PROVIDED MATERIAL:
================================
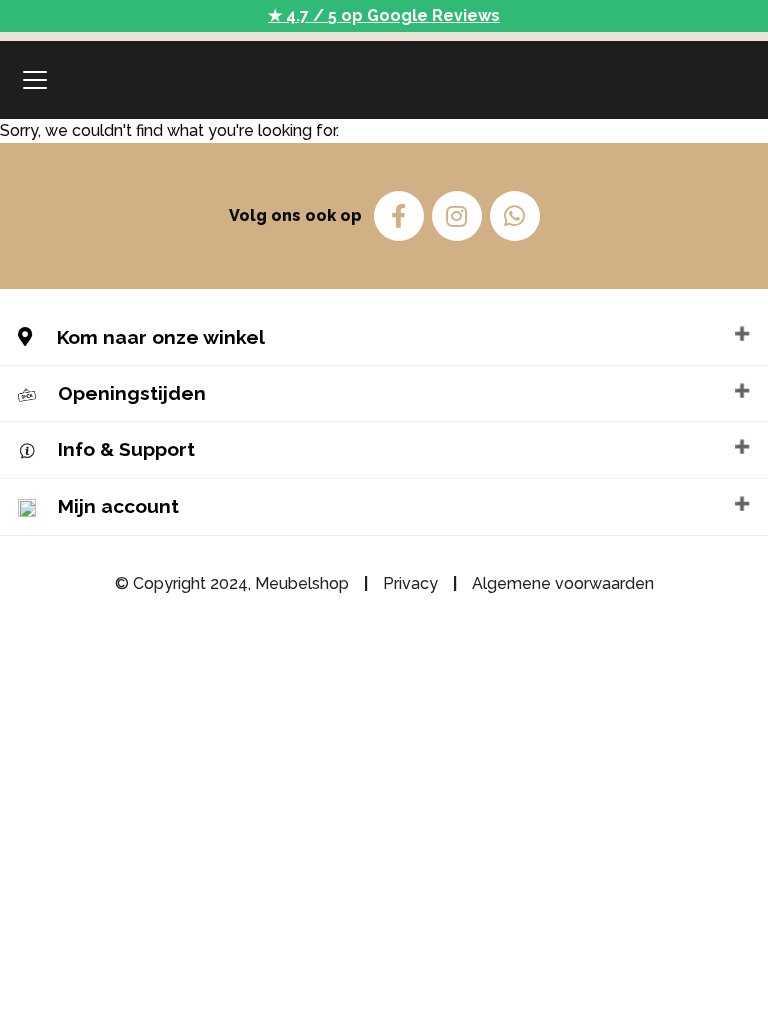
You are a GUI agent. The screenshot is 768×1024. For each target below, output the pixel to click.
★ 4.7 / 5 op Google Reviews (384, 15)
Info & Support (126, 449)
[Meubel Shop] (384, 80)
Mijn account (118, 506)
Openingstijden (132, 393)
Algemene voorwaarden (563, 583)
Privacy (410, 583)
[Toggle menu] (35, 80)
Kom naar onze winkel (158, 337)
================================
AIM OF THE TASK: Take the material above from its first line through the line holding "[Toggle menu] (35, 80)" and set it down exactly, without the pictures.

RESPONSE TO THE EXERCISE:
You are a GUI agent. The screenshot is 768×1024. For each target below, output the pixel to click.
★ 4.7 / 5 op Google Reviews (384, 15)
Info & Support (126, 449)
[Meubel Shop] (384, 80)
Mijn account (118, 506)
Openingstijden (132, 393)
Algemene voorwaarden (563, 583)
Privacy (410, 583)
[Toggle menu] (35, 80)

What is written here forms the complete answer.